He's the hunter here, not his dad. So he leads the car to a hunting place not too far from where the Thatcher cabin is. “I worry about Mom,” his father says.
“Yeah,” Zeb says, and it feels sharp in him, and he quits thinking about Chet and the gun for a little bit. But two seconds later it pisses him off that his dad brought up his dying Mom in the first place, out here in the woods, of all places. “They'll be fine, Dad,” he says. “Willa's a good kid. She can look after Mom.”
“You're right,” his dad says, and he hates his dad for saying it because Willa is twelve years old and she can't take care of his mom. No one can. He doesn't bring it up again. He never stops thinking about his mother and his sister, and his thoughts agitate him, keep him constantly on edge. But his dad makes like he's okay with it all. He sits back and starts asking Zeb silly questions about hunting.
“What's it feel like, Son?”
“No way to explain it. Just something I like to do,” Zeb says.
“Beautiful animal,” his dad says.
“That's part of it. Yeah.”
“Well, you're very good at it,” his Dad says, finally.
Zeb thinks the word
thanks
to himself, but he doesn't say it out loud to his father. Most of what he wants to say coils up tight inside of him, no reason to uncoil it. He knows his father knows he's grateful. The words are extra. His sister talks a lot. Zeb doesn't.
When they get to the mountains, Zeb directs his father. “Turn left here. Take this dirt road. Head back into the woods.” His father follows his directions. Zeb takes them to a camping spot that is less than a mile from the cabin where Chet and Dolly will spend the Thanksgiving vacation while their dog sits in its pen in their backyard, shivering and hoping for food.
Zeb and his dad set the canvas tent up together, neither one of them saying anything more than they need to say to get the thing to a standing position. But it's that small amount of talk that makes Zeb start to feel good. He's camping and hunting with his father, and everything starts to feels okay.
With the tent ready, Zeb lights the Coleman stove, and he cooks dinner by the light of two lanterns. He likes the glow of the mantles that keep the light burning. They look like little fishing nets set afire, burning bright. He sets one on either side of the stove and gets water boiling for one of the newfangled meals-ina-bag he's not too fond of. But they make it easier on his father, and that makes it easier on Zeb. He opens a can of pork-and-beans and heats that, too. Real food.
When dinner is ready, his father joins him. They sit under the stars, and their breath makes little clouds of fog as they eat the hot food. “Not bad,” his father says.
“Wait till morning,” Zeb says.
His father looks at him.
“Tastes even better in the morning,” Zeb explains. “Longer you're out, the better the food tastes.” The stars milk the sky with light like they never do in town. There's more light than darkness in the wilderness night sky, something Zeb longs for in the lowlands, something that eases him here, in the mountains. There are sounds in the trees behind them. Rustling leaves. Hoot owls. Zeb and his dad keep eating. “If we could stay out here for a week, like my Boy Scout troop, a can of beans would taste like a steak!” Zeb says.

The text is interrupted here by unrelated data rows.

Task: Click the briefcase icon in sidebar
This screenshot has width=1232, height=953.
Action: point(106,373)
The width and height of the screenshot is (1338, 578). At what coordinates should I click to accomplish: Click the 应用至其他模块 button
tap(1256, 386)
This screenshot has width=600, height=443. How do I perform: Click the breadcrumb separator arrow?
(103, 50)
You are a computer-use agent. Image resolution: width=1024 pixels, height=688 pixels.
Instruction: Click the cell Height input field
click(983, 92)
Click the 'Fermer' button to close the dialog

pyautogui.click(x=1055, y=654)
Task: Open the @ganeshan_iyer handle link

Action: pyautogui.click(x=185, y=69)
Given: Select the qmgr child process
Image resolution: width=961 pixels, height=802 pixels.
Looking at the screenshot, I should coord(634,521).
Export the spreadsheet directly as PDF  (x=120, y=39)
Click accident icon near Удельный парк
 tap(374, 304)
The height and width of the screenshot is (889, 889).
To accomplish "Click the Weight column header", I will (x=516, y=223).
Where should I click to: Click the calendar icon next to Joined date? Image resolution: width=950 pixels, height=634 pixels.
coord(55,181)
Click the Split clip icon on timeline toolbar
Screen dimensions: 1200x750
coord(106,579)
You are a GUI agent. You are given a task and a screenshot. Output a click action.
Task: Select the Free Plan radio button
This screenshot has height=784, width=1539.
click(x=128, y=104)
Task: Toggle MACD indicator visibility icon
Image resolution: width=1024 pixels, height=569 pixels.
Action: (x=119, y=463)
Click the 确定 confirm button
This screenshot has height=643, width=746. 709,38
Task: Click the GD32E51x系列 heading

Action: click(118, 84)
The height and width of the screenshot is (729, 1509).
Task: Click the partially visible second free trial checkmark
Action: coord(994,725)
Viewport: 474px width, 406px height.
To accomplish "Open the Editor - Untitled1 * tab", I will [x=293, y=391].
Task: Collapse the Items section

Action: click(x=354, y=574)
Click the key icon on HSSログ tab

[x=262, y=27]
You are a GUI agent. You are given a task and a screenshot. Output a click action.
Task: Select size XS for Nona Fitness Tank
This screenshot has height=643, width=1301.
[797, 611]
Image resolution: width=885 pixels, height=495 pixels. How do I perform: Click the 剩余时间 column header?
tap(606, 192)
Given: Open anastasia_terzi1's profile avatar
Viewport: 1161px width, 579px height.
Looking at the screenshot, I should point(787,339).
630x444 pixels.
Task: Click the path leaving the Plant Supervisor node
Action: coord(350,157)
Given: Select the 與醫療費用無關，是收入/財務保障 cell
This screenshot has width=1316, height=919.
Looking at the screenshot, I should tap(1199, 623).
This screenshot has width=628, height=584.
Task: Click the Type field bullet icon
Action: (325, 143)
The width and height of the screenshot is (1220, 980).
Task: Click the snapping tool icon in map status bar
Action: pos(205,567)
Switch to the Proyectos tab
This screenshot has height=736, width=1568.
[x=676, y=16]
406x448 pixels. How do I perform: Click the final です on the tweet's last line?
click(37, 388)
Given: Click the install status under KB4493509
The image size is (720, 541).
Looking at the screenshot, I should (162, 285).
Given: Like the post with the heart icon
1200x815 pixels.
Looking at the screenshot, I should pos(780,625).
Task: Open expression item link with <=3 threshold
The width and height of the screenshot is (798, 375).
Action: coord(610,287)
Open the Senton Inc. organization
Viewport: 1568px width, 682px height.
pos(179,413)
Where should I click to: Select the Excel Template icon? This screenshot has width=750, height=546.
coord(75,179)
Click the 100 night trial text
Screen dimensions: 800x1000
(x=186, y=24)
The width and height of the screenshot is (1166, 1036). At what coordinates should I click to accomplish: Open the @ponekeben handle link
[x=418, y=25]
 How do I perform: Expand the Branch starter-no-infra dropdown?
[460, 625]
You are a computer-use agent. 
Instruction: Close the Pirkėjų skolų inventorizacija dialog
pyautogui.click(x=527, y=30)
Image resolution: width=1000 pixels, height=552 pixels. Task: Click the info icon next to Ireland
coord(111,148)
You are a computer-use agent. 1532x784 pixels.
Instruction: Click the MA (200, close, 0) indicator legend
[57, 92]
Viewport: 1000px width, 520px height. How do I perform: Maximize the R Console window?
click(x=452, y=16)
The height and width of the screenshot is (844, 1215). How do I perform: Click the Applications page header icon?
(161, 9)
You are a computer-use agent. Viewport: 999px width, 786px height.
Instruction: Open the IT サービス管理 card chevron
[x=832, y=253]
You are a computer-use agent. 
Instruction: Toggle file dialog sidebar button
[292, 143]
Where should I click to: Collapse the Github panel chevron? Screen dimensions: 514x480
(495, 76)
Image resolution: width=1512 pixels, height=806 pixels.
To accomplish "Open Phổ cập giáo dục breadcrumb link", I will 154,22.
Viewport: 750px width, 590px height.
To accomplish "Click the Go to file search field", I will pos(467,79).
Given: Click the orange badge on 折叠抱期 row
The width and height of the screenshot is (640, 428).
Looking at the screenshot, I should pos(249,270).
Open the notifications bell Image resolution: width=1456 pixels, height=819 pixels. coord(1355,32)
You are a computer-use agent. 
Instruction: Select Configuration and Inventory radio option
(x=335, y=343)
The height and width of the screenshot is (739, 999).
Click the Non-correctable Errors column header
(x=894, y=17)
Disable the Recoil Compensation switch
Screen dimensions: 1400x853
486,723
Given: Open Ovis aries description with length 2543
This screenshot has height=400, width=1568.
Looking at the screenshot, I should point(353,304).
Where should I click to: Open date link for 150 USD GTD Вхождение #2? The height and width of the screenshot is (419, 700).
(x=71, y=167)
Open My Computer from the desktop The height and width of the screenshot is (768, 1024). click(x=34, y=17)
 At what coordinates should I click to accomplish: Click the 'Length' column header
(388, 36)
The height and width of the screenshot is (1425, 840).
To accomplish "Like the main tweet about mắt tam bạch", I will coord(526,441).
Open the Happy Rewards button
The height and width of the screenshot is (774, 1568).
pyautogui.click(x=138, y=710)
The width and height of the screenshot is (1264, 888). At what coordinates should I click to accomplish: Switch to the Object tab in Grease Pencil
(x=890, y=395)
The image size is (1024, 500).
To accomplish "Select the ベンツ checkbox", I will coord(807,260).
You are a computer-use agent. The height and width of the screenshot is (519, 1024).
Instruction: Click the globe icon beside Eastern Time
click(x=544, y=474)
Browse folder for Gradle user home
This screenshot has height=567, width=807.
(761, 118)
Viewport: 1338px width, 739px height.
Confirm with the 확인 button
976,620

His father laughs. “If we stayed out here for a week, I'd be hankering for a
real
steak, I'm afraid.”
“That, too,” Zeb says. Then he realizes they've never had a beef steak, not even once. It's just a figment of their imaginations. It makes him laugh even harder, and his dad chuckles right along with himâno reasonâand the no-reason part of it makes them both laugh even more, when laughing is not something common to either one of them.
Eventually, his father asks him if he has a plan for the next few days. Zeb nods. “I know this area. We'll get a deer.”
“All right, then,” his father says, and they both stand up.
“You waking me up, or am I waking you?” his father asks.
“Me, you.”
The two of them crawl into the tent and sleep soundly. Zeb doesn't think about his mother, about Willa, about stealing. He just sleeps. He wakes up in what seems the middle of the night but is morning, and he tries to remember what hooked him yesterday and made him feel so pissed off. Right now, nothing could trouble him. His father sleeps, and he crawls out of the tent and lights the lanterns. The glow of them does not diminish the thickness of the stars. By the time breakfast is ready, his father is squatting next to the campfire with him. They don't need to talk to know what to do next. Everything falls into place naturally.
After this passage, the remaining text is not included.